▸ Data in this exercise:
****************************************
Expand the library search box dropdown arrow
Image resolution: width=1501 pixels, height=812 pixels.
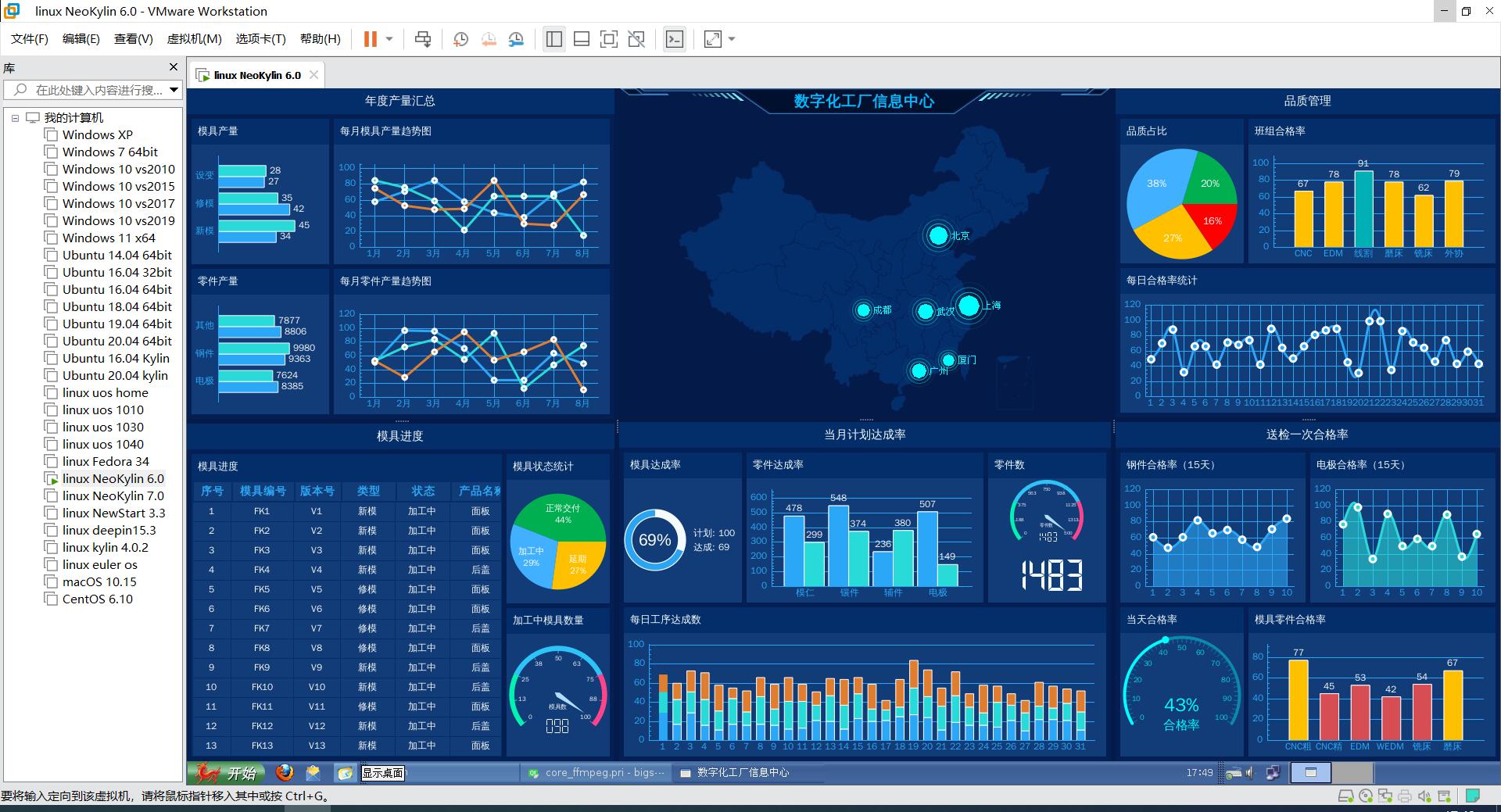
****************************************
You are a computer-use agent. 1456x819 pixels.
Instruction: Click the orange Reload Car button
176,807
****************************************
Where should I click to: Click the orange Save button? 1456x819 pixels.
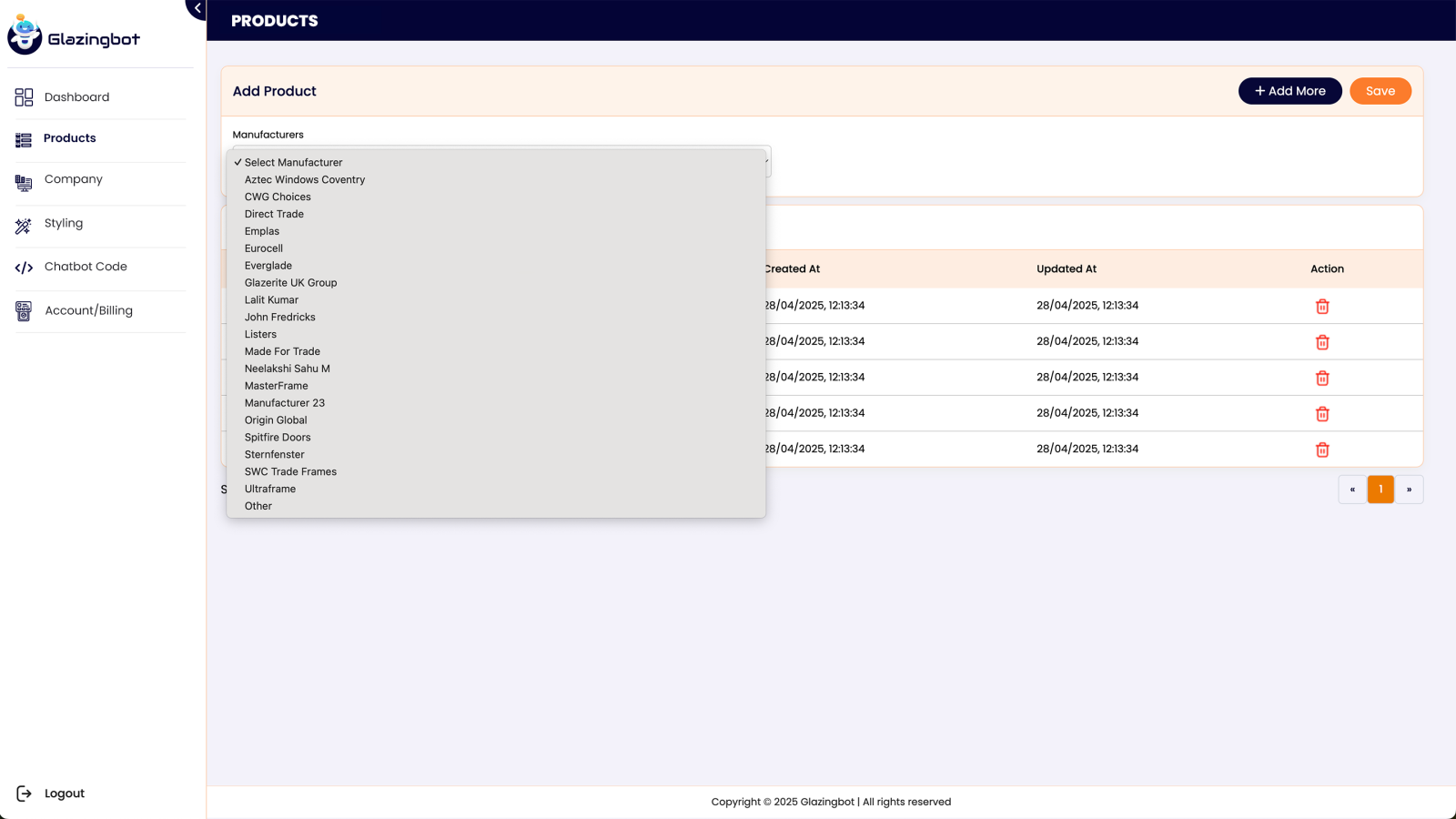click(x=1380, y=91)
****************************************
▸ Task to complete:
Set down, unchanged, only those lines above that fall between the line with "Expand the library search box dropdown arrow" and the line with "Image resolution: width=1501", the two end lines included.

▸ Finished exercise:
Expand the library search box dropdown arrow
Image resolution: width=1501 pixels, height=812 pixels.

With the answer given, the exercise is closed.